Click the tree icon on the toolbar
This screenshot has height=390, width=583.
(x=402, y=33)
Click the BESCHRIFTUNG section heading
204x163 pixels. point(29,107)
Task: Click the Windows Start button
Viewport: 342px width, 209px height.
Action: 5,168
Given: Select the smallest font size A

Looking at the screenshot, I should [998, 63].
——
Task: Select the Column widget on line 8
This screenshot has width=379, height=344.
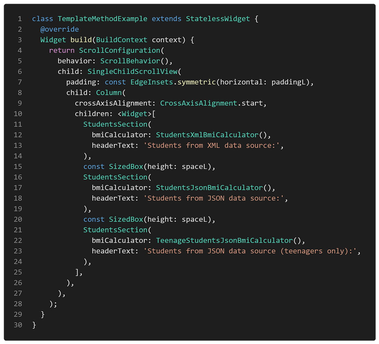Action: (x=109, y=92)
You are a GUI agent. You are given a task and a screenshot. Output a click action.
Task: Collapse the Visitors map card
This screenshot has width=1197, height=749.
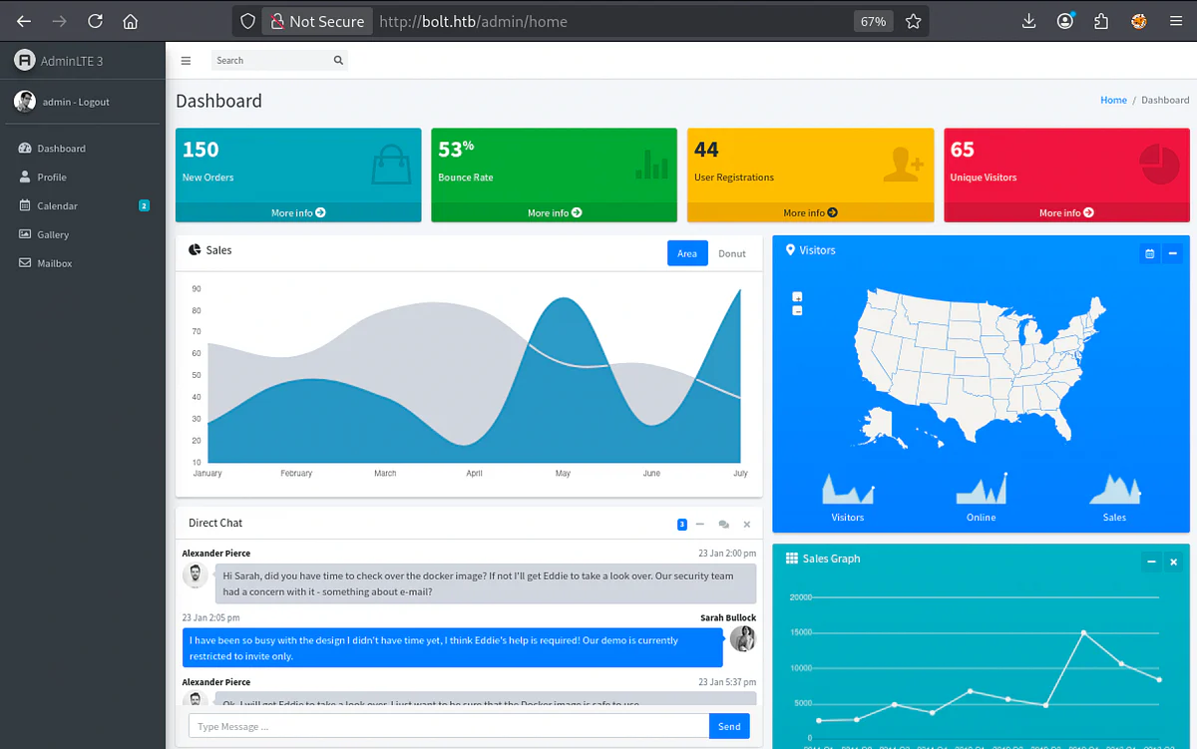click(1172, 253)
——
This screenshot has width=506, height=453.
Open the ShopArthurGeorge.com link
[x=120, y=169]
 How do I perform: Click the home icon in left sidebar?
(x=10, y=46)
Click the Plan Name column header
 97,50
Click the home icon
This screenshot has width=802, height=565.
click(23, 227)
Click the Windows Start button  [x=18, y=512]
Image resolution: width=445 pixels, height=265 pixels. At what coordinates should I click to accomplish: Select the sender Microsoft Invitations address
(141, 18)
——
=== Requirement ===
Rewrite the records from the line containing "Click the tree icon on the toolbar" through the line containing "Action: 5,168", swapping "Windows Start button" for "Start menu button" and leaving everything else as is.

=== Solution ===
Click the tree icon on the toolbar
This screenshot has height=390, width=583.
(x=402, y=33)
Click the BESCHRIFTUNG section heading
204x163 pixels. point(29,107)
Task: Click the Start menu button
Viewport: 342px width, 209px height.
Action: 5,168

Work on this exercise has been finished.